Investor Warns of "Trouble" for Startups, Possibly Not a Bubble Burst

A disagreement of at least modest proportions about whether we are in yet another Internet bubble has popped up now and again over the last couple of years. Facebook's initial public offering and the valuations of social software firms with zero revenues are contributing to the questions. 


Paul Graham, cofounder of Silicon Valley's most important startup incubator, Y Combinator, has sent an email to portfolio companies warning them "bad times" may be ahead, according to Business Insider.


"The bad performance of the Facebook IPO will hurt the funding market for earlier stage startups," he says. To be sure, that does not mean we have been in a bubble, only that Graham thinks valuations are overdone.


The problem is that "no one knows yet how much" valuations are too high. "Possibly only a little," he says. But  also "possibly a lot, if it becomes a vicious circle." 


That "everyone" does not agree, and given that valuations have not yet demonstrably collapsed, across the board, means we still can't say whether the recent Internet investment climate is a bubble or not.
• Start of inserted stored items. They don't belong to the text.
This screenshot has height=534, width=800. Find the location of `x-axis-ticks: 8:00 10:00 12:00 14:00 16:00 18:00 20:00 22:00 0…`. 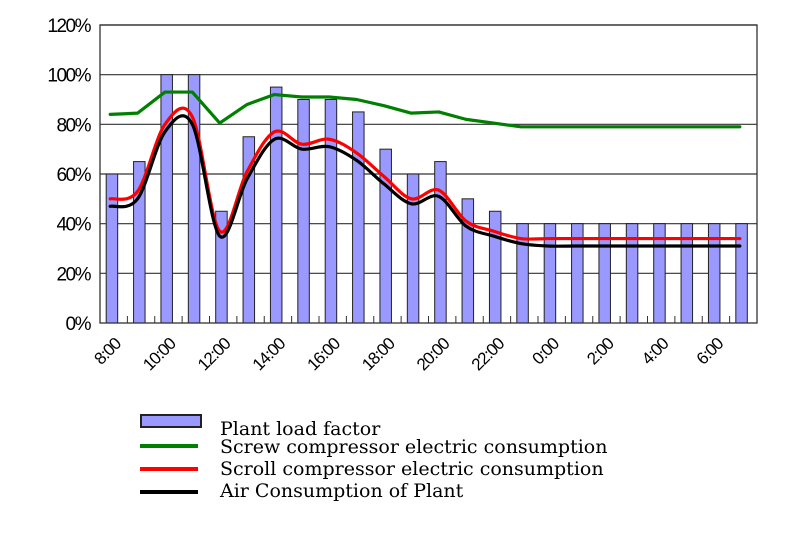

x-axis-ticks: 8:00 10:00 12:00 14:00 16:00 18:00 20:00 22:00 0… is located at coordinates (410, 354).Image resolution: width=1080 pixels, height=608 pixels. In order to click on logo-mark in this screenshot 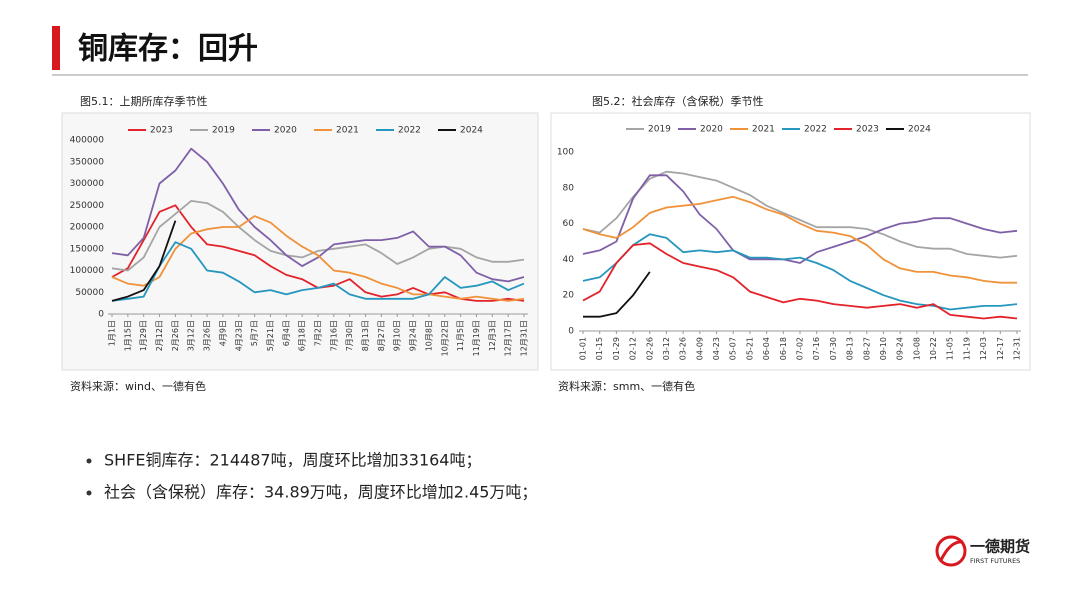, I will do `click(951, 551)`.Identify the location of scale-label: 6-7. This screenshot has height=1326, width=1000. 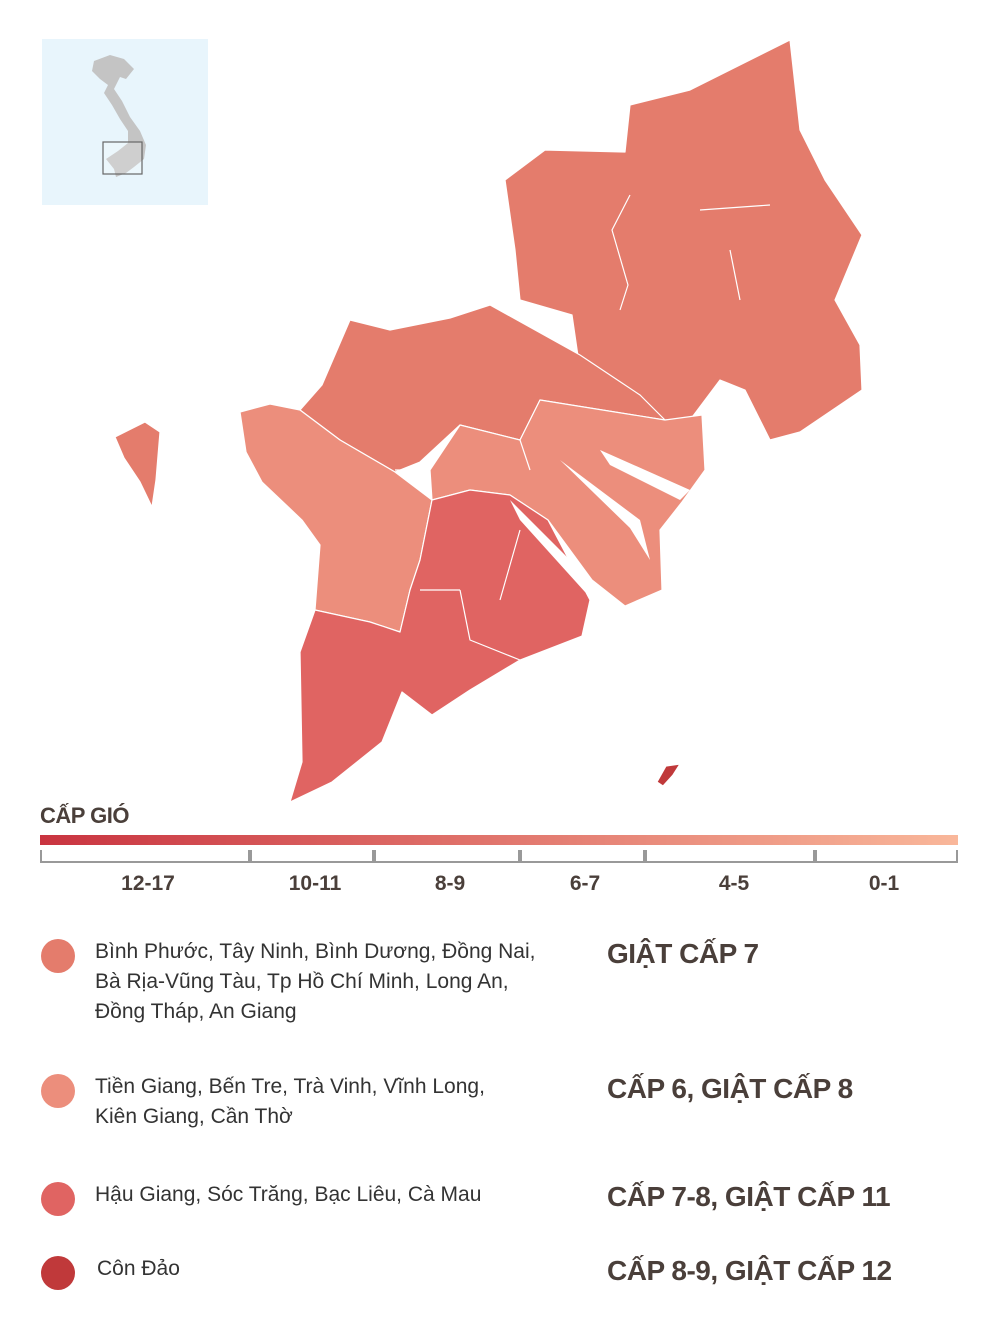
(585, 884).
One never knows until afterwards. 


That we still aren't sure means any potential bubble has not yet burst. The other issue is whether the effects of any possible bubble can be confined only to the software and application business, or whether the impact will be economy wide. As destructive as the popping of the Internet bubble was in 2001, it did not have equally destructive force outside of telecom and Internet circles. 


Excess liquidity, which most observers would say characterizes the global economy, generally is part of the problem. Investors cannot find attractive places to invest startup capital, so lots of companies that shouldn't be funded, get funded. 


Remember the Internet bubble? In retrospect, there was a reason competitive local exchange carrier startup executives virtually universally were told to get big, fast, leading to what you might call over-funding of the firms that got backing. 


The reason firms that might have succeeded with their original, smaller business plans were "forced" to come up with bigger plans had nothing to do with the opportunity as such. The problem was mechanical. 


Investment firms were awash with cash, and had to deploy it. Faced with a relative dearth of "good" places to put all that cash, they preferred to place a smaller number of bigger bets, rather than many small bets, because that was a better way to deploy available investment funds.


"Use it or lose it," in other words, became a reason for firms to make funding decisions that ultimately destroyed what many estimate was a trillion dollars worth of investment. For surviving telecom firms, you can see what happened to valuations.